## [INSTRUCTIONS FOR THE TASK]
The expected output is an exact copy of the lines from the one containing "Expand the Trạng thái filter dropdown" through the final line of the entries below, with no images.

==== RECORDS SHOWN

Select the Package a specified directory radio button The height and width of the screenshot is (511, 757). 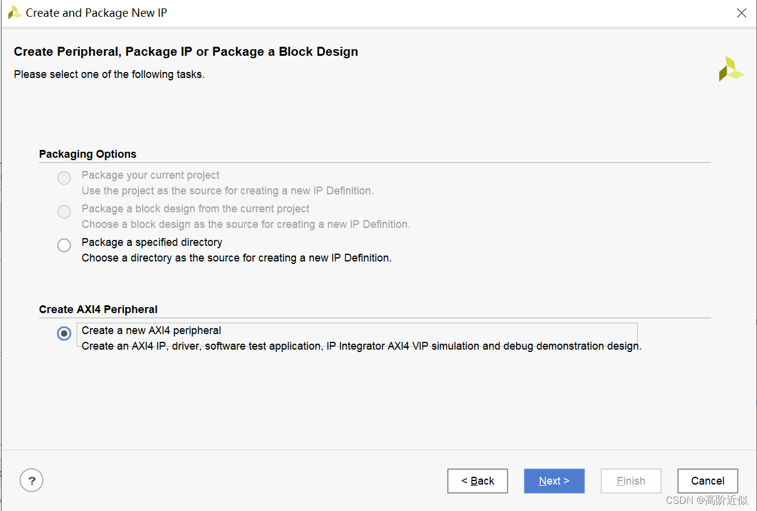[64, 245]
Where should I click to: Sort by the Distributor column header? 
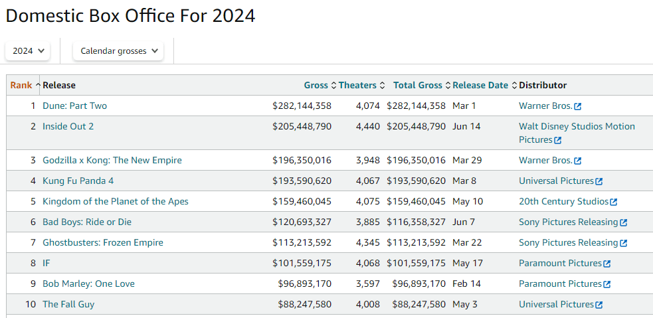pos(543,85)
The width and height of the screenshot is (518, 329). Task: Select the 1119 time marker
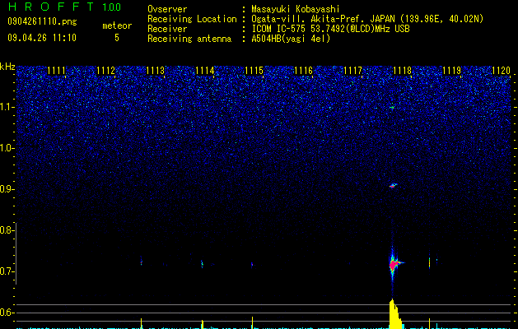451,71
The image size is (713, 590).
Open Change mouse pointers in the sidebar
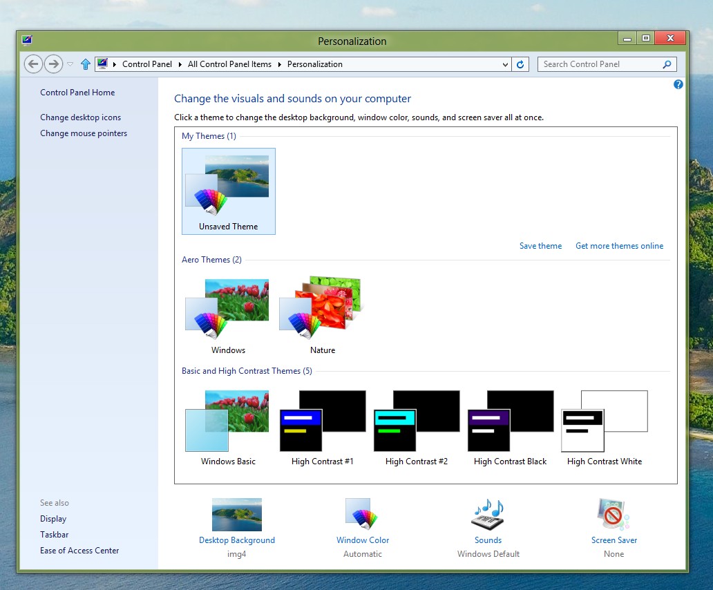tap(84, 133)
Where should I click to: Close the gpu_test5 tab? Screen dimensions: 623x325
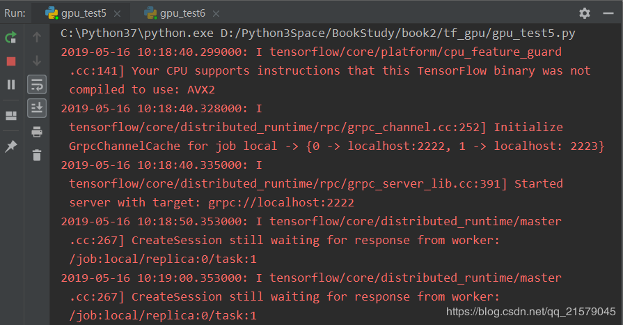tap(117, 13)
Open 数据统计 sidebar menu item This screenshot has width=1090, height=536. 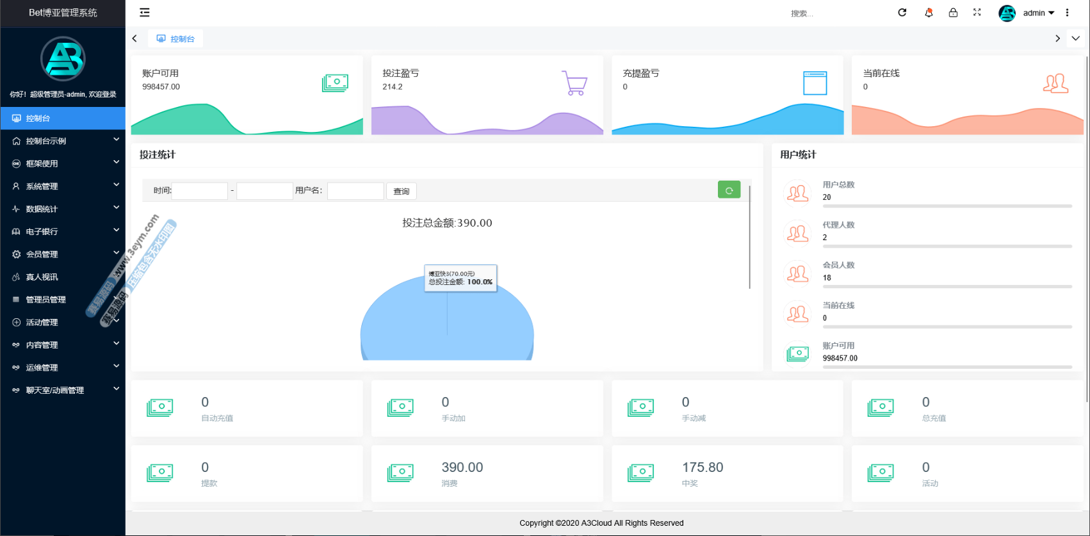tap(63, 209)

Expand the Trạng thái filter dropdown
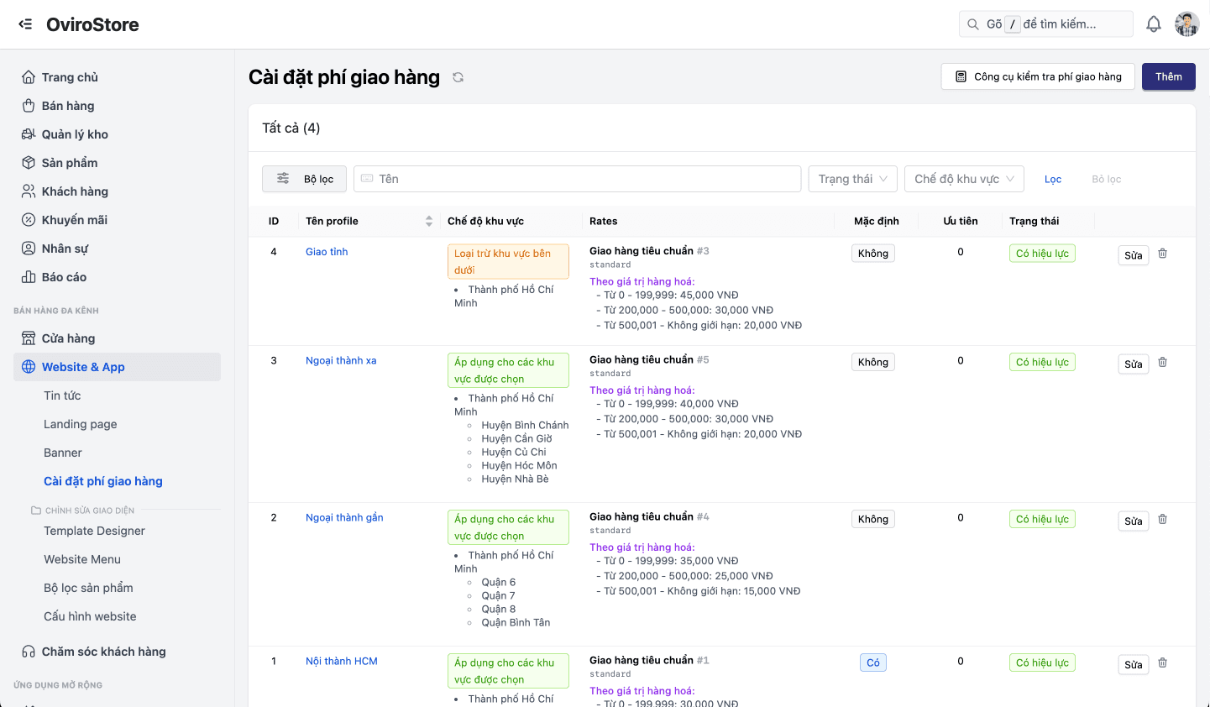click(852, 179)
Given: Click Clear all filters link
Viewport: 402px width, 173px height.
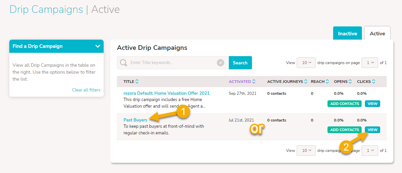Looking at the screenshot, I should point(86,90).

========

## [ANSWER SECTION]
Expand the Trạng thái filter dropdown
click(852, 179)
Given: Click Clear all filters link
Viewport: 402px width, 173px height.
Looking at the screenshot, I should point(86,90).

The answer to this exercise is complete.